Consumer Sentiment Down 1.5% at End of October

Ann Arbor, MI, October 26, 2018-October consumer sentiment fell 1.5% to 98.6, from September’s 100.1 rate, according to final results from the University of Michigan Survey of Consumers.

This represents a 2.1% drop year over year. 

“The Consumer Sentiment Index has been higher thus far in 2018 (98.5) than in any prior year since 2000, which was the last year of the longest expansion since the mid-1800s,” says Survey of Consumers chief economist Richard Curtin. “Importantly, stock price declines, rising inflation and interest rates, and the negative mid-term election campaigns, have not acted to undermine consumer confidence. Needless to say, consumers are not immune to these negative factors. The data only indicate that the tipping point toward escalating pessimism has not been reached.
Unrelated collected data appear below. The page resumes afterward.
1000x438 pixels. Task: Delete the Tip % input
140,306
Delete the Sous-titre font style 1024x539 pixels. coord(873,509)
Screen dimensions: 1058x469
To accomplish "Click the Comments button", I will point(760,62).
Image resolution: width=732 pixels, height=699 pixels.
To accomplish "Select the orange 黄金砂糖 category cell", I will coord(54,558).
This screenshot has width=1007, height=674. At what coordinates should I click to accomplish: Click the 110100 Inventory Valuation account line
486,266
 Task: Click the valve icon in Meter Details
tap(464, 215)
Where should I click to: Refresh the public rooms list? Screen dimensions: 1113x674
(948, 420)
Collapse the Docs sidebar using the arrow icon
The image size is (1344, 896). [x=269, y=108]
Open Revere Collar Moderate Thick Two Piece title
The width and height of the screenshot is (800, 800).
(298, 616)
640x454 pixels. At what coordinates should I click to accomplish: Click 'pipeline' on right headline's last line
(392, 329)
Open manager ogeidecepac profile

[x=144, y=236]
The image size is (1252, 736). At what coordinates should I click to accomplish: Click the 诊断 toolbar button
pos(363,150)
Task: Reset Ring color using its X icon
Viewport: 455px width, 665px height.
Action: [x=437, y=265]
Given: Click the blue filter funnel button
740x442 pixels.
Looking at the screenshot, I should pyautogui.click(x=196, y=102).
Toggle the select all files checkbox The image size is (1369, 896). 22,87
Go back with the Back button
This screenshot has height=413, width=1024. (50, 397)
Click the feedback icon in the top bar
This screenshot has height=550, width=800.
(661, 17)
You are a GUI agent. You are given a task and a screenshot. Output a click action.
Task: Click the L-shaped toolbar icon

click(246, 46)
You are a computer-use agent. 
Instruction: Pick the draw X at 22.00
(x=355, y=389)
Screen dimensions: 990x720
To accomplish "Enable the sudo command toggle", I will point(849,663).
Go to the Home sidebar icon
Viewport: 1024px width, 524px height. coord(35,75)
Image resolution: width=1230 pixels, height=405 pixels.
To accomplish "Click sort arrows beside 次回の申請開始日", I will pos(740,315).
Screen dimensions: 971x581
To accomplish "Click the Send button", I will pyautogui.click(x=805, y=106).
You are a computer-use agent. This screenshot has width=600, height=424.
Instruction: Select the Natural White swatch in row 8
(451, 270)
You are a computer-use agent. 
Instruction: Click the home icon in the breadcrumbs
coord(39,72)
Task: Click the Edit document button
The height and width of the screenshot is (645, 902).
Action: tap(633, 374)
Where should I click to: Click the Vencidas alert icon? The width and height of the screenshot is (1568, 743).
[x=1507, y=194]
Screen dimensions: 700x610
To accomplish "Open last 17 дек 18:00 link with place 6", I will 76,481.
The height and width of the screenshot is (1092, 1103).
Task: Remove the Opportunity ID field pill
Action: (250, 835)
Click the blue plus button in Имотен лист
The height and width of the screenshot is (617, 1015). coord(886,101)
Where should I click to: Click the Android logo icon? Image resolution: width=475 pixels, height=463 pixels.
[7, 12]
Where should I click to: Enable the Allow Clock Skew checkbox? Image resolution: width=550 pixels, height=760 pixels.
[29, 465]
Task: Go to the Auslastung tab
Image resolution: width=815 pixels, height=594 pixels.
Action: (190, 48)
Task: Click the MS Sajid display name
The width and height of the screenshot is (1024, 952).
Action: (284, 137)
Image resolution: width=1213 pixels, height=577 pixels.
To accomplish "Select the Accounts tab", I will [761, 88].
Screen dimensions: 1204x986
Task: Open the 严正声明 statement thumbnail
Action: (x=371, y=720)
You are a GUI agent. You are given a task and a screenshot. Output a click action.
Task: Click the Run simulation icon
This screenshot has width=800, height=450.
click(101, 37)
This resilience was primarily due to the prevailing belief that the economy would produce robust job growth during the year ahead, even if overall wage growth remained dismal. Consumers now place a higher value on job security compared with wage growth due to job losses in the Great Recession as well as the aging of the labor force. The accompanying chart shows trends in references to employment when consumers were asked to identify what economic news they had recently heard along with trends in the annual percentage change in total non-farm employment. Consumers' reports have become more volatile and have exceeded actual job growth in recent years, whereas before 1980 consumers regularly underestimated the strength in the labor market. This may reflect the heightened attention accorded to every waver in job news in the current environment, while before 1980, job growth was the accepted norm and consumers were more sensitive to real wage growth. The pace of growth in real personal consumption can be expected to average 2.6% during late 2018 and into the first half of 2019. Increases in home and vehicle prices, rising interest rates, and decreases in the pace of growth in inflation-adjusted incomes have especially dimmed prospects for home and vehicle sales.”